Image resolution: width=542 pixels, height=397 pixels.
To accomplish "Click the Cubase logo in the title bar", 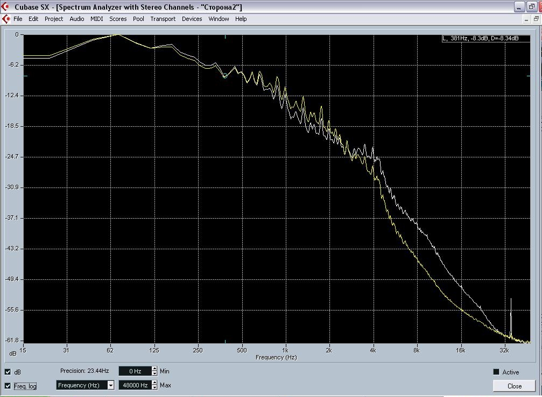I will [x=6, y=7].
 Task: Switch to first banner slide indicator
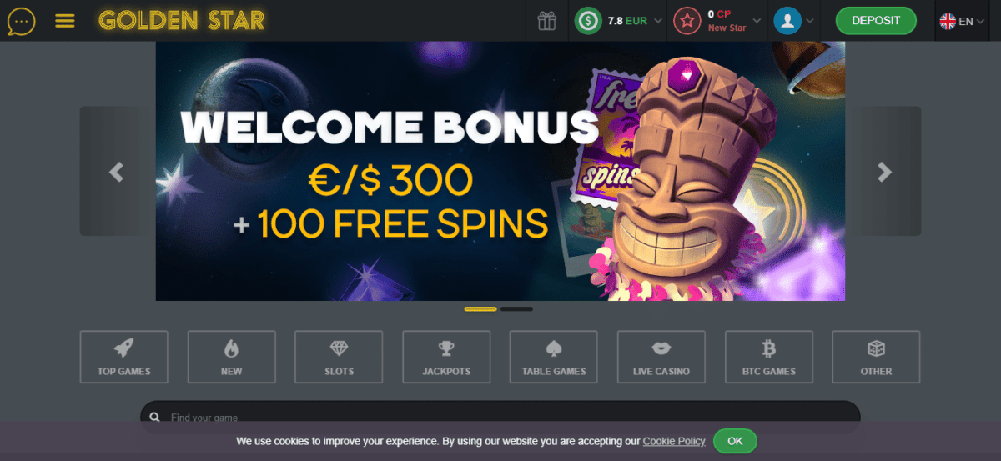tap(480, 309)
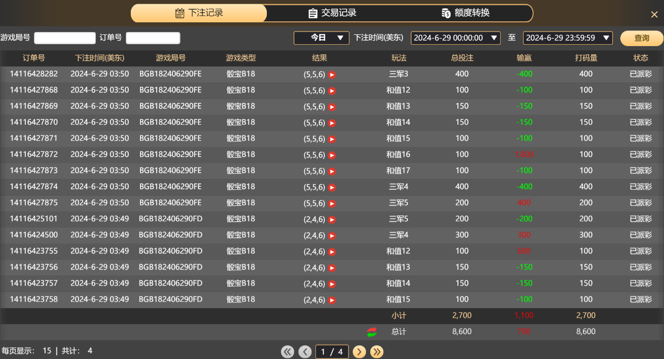This screenshot has height=359, width=664.
Task: Go to the previous page arrow
Action: coord(305,352)
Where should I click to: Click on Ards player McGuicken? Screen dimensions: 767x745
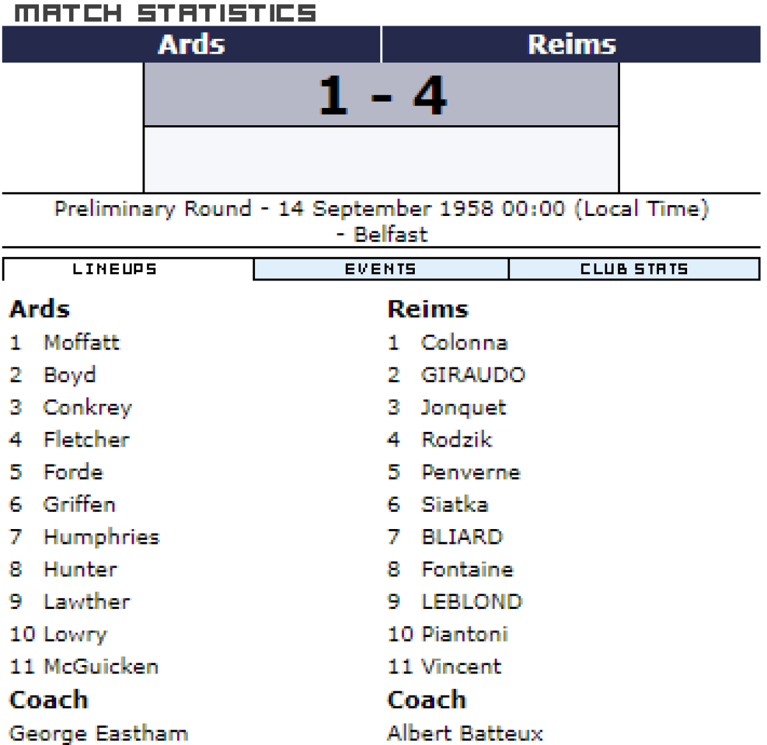100,666
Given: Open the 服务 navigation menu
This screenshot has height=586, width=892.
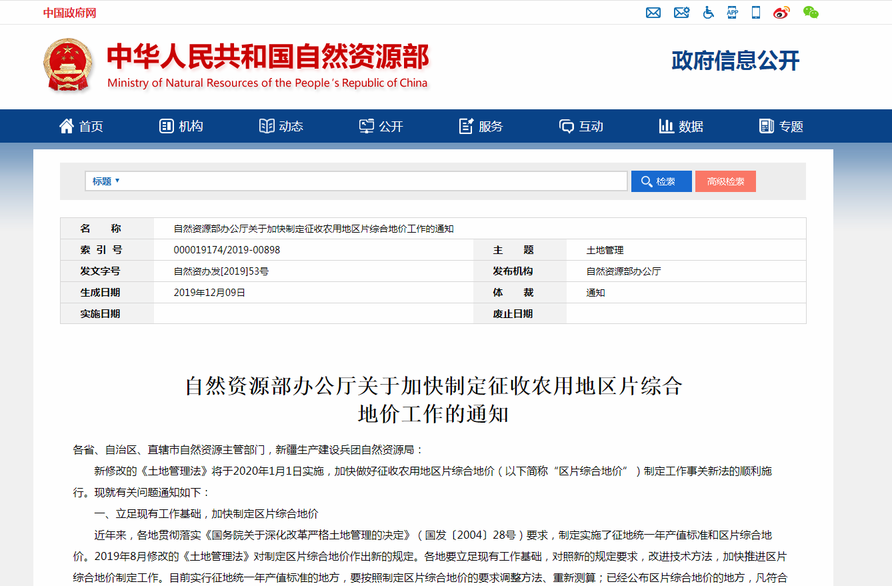Looking at the screenshot, I should click(x=481, y=126).
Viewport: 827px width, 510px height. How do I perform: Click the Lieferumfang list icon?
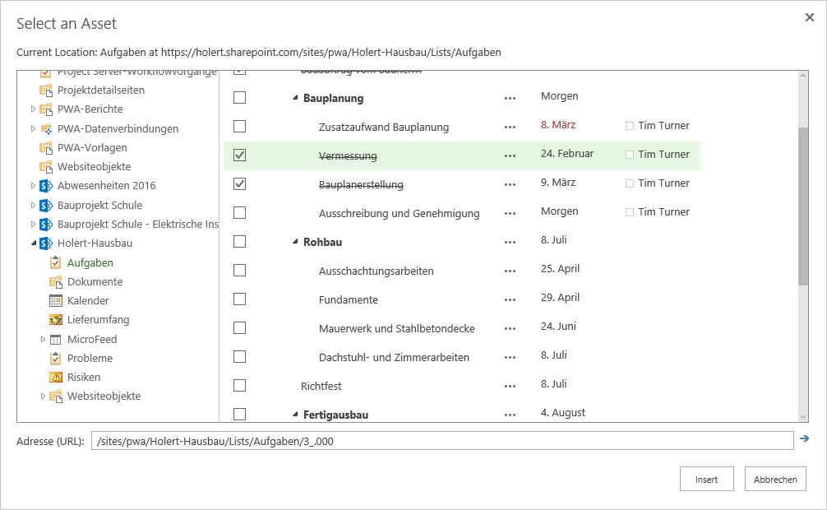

**********

Only the lines from the one containing "This screenshot has height=586, width=892." through the last line of the data belong in the copy, both included and reproduced exactly. Pictures do not.

(Task output)
This screenshot has height=586, width=892.
Looking at the screenshot, I should click(x=481, y=126).
Viewport: 827px width, 510px height. How do I perform: Click the Lieferumfang list icon?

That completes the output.